§ Exercise directions
Your response should consist of one number, the count of lines below that contain "width".
Given data section start
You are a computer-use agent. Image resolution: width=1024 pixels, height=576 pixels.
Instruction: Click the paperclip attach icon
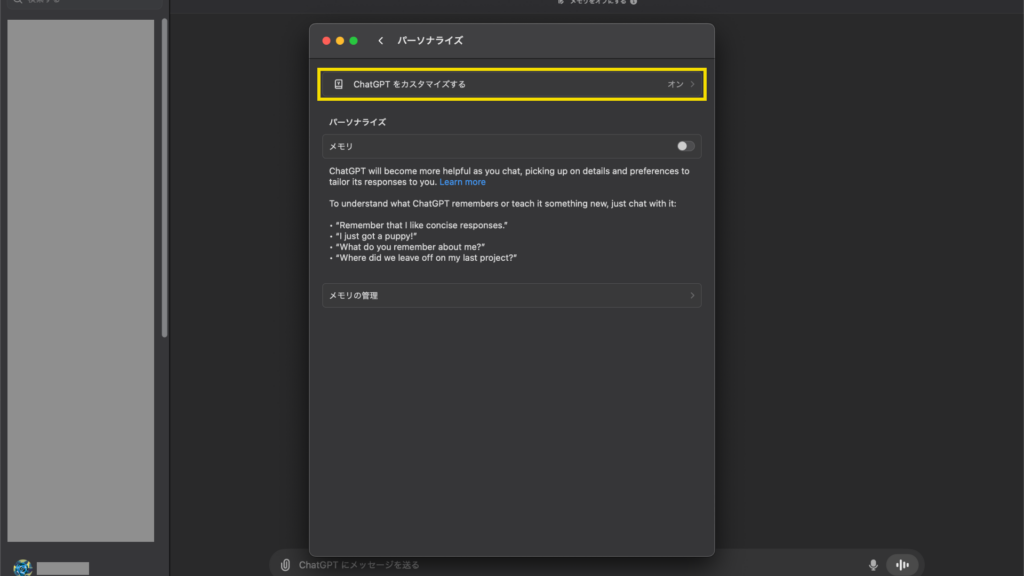pyautogui.click(x=286, y=565)
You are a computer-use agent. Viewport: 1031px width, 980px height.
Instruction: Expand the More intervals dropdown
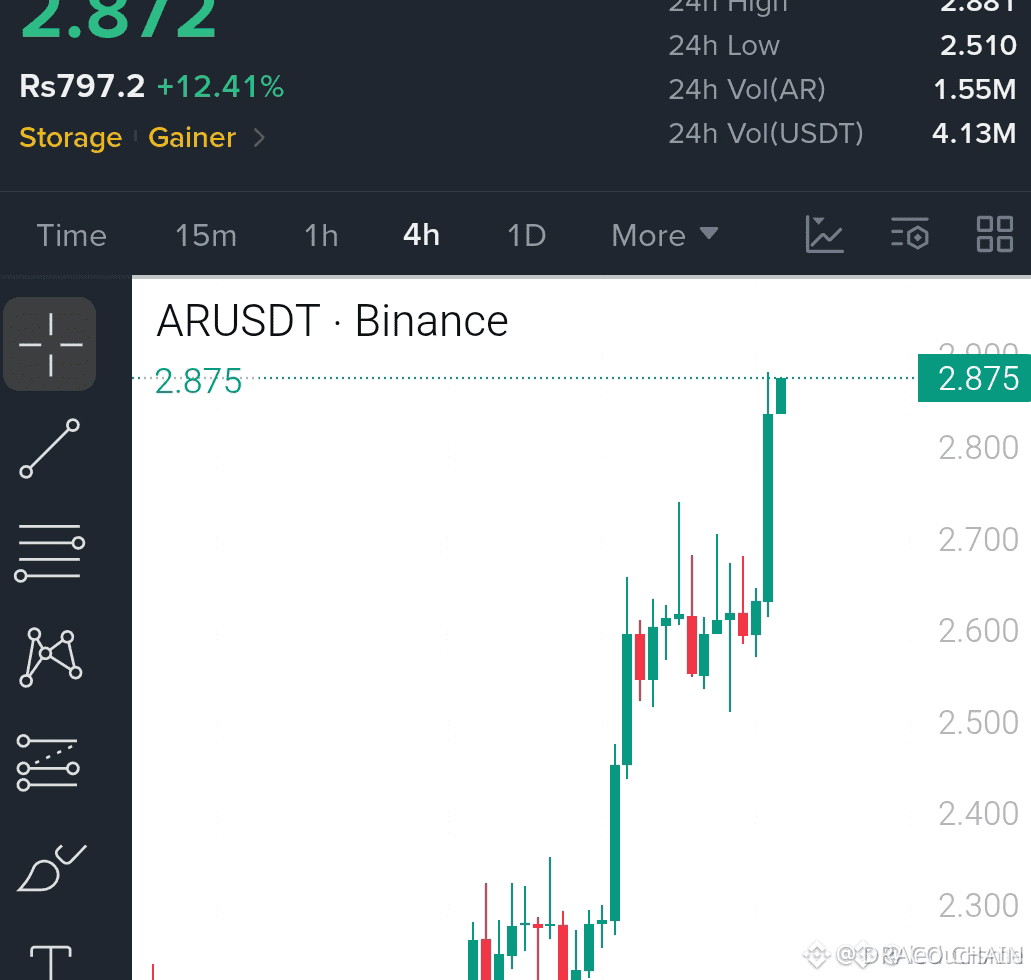[x=664, y=235]
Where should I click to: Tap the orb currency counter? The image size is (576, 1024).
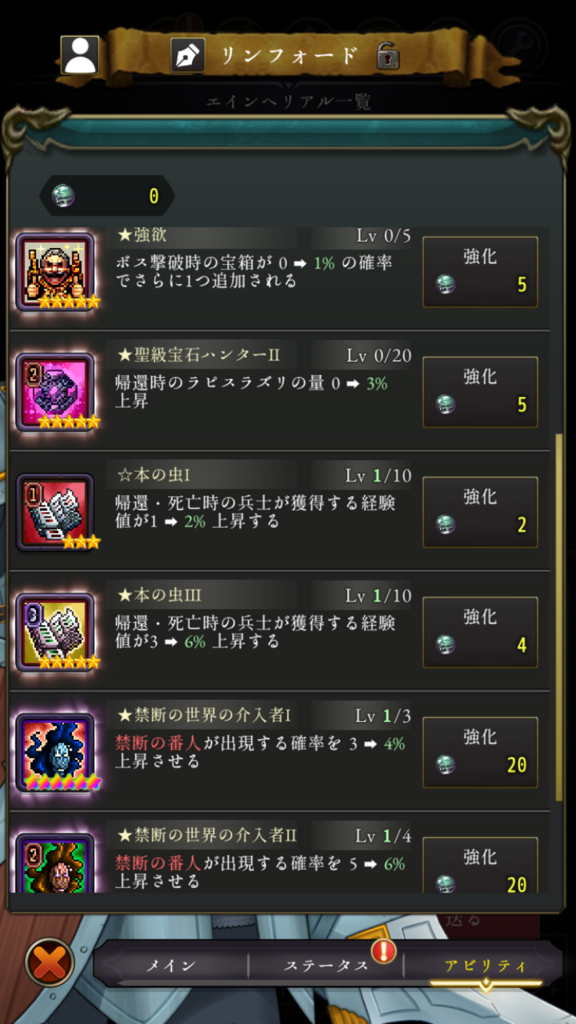[107, 196]
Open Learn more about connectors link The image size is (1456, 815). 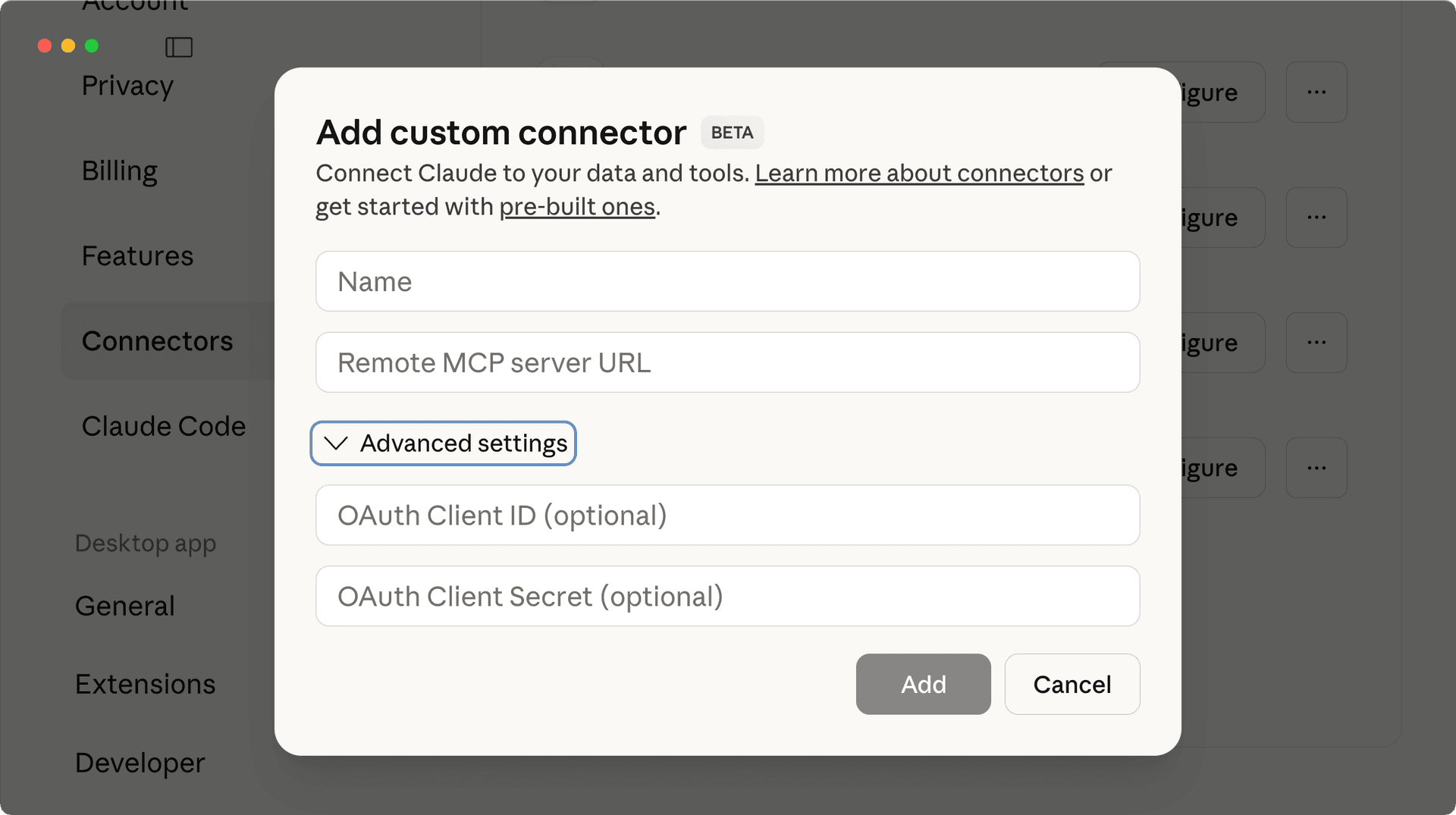point(919,174)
Given data section end
§ Result
2